● TASK DIRECTIONS
The answer must be a single number: how many lines in the entries hold the string "agent".

+++ RECORDS PROVIDED +++

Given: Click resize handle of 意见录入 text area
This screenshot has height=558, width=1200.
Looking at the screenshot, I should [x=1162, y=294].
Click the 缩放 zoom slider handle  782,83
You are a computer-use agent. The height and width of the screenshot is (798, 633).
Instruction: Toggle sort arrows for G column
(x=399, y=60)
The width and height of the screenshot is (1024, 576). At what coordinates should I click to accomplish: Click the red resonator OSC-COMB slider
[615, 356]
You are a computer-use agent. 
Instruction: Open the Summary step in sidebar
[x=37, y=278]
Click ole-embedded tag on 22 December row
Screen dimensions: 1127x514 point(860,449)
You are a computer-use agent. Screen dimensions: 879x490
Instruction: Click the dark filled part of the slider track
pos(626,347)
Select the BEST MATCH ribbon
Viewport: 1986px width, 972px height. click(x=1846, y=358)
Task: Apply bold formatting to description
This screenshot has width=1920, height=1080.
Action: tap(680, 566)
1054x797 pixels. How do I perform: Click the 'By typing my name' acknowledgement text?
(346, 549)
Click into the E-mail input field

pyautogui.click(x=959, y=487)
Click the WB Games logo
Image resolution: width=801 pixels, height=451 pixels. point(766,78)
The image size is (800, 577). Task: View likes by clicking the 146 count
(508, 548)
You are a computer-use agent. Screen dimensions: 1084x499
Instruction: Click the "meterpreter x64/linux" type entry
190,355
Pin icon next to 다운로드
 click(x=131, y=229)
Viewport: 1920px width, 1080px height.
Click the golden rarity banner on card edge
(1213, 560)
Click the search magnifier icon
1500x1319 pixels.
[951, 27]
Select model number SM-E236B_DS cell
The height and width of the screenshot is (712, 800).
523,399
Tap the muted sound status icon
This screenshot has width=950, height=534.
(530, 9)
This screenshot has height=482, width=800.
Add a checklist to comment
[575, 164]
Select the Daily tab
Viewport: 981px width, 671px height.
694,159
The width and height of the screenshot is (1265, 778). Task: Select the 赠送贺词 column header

+++

● RESPONSE TO THIS EXERCISE
4